* What to produce *
Reproduce verbatim everything from the start of the listing down to and including the line containing "at that location.", omitting the pictures.
▽
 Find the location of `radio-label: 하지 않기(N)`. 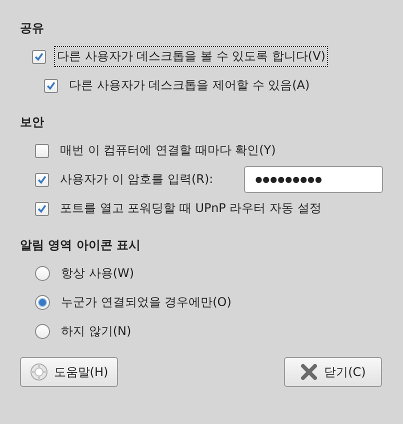

radio-label: 하지 않기(N) is located at coordinates (96, 332).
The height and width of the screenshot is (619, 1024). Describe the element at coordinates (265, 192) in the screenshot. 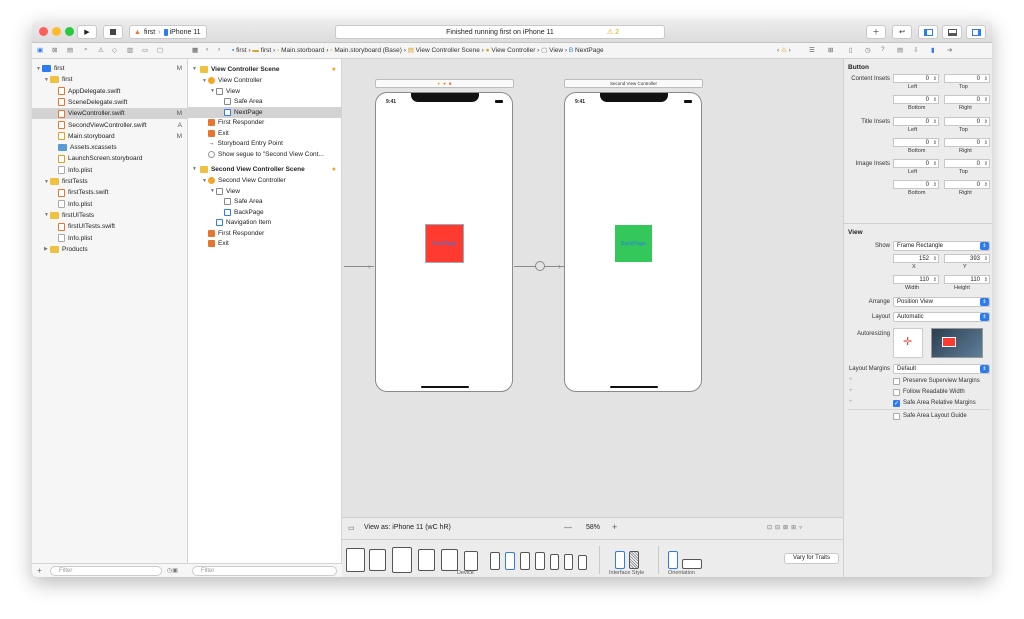

I see `outline-row: ▼ View` at that location.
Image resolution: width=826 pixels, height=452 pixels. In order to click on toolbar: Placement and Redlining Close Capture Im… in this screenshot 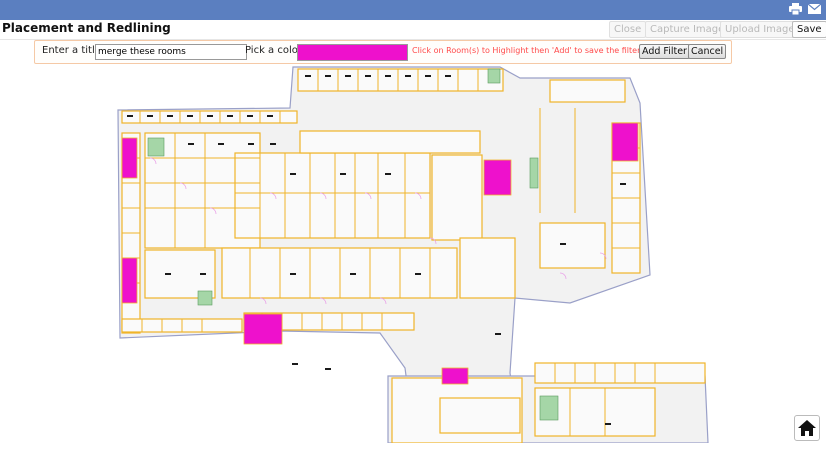, I will do `click(413, 30)`.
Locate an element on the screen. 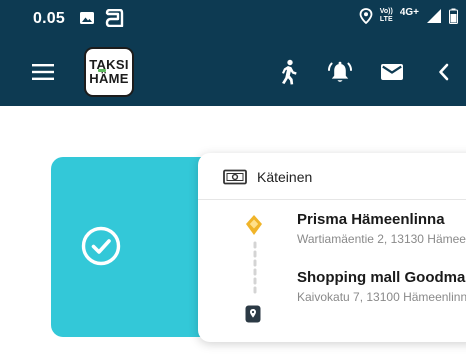 The height and width of the screenshot is (356, 466). status-notification-icons is located at coordinates (102, 18).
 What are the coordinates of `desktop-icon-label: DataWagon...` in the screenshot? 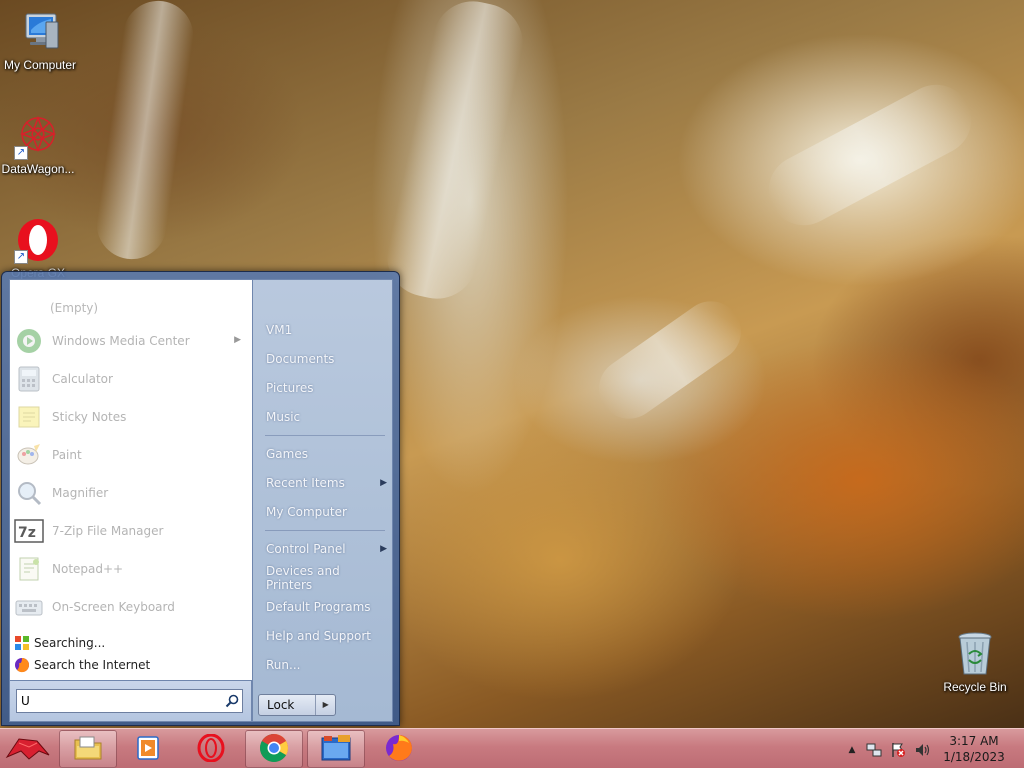 It's located at (38, 169).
△
* Written answer *
 Find the location of `radio-label: 하지 않기(N)`. 

radio-label: 하지 않기(N) is located at coordinates (96, 332).
The height and width of the screenshot is (619, 1024). Describe the element at coordinates (265, 192) in the screenshot. 

I see `outline-row: ▼ View` at that location.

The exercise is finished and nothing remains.